[Records provided Boundary: Start]

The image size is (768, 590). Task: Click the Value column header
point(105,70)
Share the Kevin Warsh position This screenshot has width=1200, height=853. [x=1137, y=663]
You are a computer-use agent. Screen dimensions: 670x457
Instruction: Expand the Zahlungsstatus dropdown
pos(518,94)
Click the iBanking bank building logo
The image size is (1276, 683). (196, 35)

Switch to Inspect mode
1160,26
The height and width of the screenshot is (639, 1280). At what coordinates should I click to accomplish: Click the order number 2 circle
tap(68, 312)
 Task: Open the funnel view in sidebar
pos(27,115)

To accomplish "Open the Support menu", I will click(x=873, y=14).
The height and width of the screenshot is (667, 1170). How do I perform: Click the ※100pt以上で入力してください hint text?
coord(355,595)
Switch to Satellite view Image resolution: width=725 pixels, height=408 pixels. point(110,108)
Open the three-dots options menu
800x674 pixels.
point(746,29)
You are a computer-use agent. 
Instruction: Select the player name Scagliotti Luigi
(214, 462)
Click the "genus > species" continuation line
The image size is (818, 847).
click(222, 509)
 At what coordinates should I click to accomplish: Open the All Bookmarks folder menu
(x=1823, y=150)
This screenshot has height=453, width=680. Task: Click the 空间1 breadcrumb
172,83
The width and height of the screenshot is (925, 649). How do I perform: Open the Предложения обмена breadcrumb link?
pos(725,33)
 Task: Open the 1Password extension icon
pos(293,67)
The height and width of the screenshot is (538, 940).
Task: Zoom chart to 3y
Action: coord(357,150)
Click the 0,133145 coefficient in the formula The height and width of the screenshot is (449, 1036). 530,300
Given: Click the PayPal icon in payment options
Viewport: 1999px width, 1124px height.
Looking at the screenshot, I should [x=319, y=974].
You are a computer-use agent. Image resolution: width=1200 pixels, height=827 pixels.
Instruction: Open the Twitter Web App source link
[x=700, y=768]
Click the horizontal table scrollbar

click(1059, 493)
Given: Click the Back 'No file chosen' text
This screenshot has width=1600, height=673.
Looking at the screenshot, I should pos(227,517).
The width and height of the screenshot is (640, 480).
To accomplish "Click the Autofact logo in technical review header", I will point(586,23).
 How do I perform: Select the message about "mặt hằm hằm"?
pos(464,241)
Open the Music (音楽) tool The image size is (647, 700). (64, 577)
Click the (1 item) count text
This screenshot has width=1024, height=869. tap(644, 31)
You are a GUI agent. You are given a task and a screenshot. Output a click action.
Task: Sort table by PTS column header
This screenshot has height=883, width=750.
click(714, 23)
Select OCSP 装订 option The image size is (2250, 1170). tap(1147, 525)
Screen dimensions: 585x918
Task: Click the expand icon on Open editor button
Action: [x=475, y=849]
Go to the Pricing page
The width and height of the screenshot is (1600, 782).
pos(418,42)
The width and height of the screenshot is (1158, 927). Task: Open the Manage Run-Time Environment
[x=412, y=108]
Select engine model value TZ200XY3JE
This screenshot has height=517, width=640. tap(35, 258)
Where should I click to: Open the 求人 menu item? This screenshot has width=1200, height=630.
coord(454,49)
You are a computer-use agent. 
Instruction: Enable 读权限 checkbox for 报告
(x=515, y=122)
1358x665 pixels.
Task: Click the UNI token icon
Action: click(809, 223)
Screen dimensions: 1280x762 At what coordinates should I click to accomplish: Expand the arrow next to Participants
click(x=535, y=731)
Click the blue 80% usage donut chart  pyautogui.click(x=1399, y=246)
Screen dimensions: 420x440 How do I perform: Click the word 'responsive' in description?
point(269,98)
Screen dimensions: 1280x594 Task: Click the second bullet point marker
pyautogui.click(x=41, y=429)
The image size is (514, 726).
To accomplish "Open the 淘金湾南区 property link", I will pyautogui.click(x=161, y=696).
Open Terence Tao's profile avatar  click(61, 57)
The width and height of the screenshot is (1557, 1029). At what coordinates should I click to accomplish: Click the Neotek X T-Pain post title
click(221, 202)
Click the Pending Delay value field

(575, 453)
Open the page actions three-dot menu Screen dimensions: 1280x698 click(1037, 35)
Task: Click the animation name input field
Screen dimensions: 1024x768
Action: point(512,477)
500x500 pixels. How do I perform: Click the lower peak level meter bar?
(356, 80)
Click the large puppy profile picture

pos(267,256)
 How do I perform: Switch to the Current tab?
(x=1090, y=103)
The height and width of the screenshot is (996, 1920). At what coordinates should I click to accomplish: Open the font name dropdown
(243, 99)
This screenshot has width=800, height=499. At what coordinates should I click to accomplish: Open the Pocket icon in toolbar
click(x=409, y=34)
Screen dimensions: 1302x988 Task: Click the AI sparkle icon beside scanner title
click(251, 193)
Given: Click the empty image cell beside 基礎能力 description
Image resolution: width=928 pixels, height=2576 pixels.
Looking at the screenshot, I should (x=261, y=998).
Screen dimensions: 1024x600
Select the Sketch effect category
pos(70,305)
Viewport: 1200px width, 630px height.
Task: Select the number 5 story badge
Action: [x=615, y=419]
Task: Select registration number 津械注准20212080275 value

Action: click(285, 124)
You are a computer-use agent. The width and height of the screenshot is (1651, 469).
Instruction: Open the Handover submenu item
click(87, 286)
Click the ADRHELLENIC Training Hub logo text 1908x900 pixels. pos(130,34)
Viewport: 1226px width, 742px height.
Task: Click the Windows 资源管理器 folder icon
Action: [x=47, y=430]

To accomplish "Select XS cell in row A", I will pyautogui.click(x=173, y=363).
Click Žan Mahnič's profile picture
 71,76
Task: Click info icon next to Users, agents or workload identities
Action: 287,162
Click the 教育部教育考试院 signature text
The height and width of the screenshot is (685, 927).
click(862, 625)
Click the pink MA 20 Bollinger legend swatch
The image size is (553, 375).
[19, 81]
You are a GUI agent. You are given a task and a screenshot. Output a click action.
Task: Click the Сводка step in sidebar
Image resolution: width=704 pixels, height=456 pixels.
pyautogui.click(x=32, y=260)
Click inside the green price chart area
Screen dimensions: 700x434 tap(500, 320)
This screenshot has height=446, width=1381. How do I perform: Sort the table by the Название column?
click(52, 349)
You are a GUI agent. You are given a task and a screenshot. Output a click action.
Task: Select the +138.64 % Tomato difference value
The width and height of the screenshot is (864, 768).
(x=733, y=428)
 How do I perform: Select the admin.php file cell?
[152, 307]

[Records provided Boundary: End]

### About this task
Beginning at the line above with "Instruction: Enable 读权限 checkbox for 报告" and finishing at the line with "Open Terence Tao's", return each line exactly and return nothing else.

### Exercise response
Instruction: Enable 读权限 checkbox for 报告
(x=515, y=122)
1358x665 pixels.
Task: Click the UNI token icon
Action: click(809, 223)
Screen dimensions: 1280x762 At what coordinates should I click to accomplish: Expand the arrow next to Participants
click(x=535, y=731)
Click the blue 80% usage donut chart  pyautogui.click(x=1399, y=246)
Screen dimensions: 420x440 How do I perform: Click the word 'responsive' in description?
point(269,98)
Screen dimensions: 1280x594 Task: Click the second bullet point marker
pyautogui.click(x=41, y=429)
The image size is (514, 726).
To accomplish "Open the 淘金湾南区 property link", I will pyautogui.click(x=161, y=696).
Open Terence Tao's profile avatar  click(61, 57)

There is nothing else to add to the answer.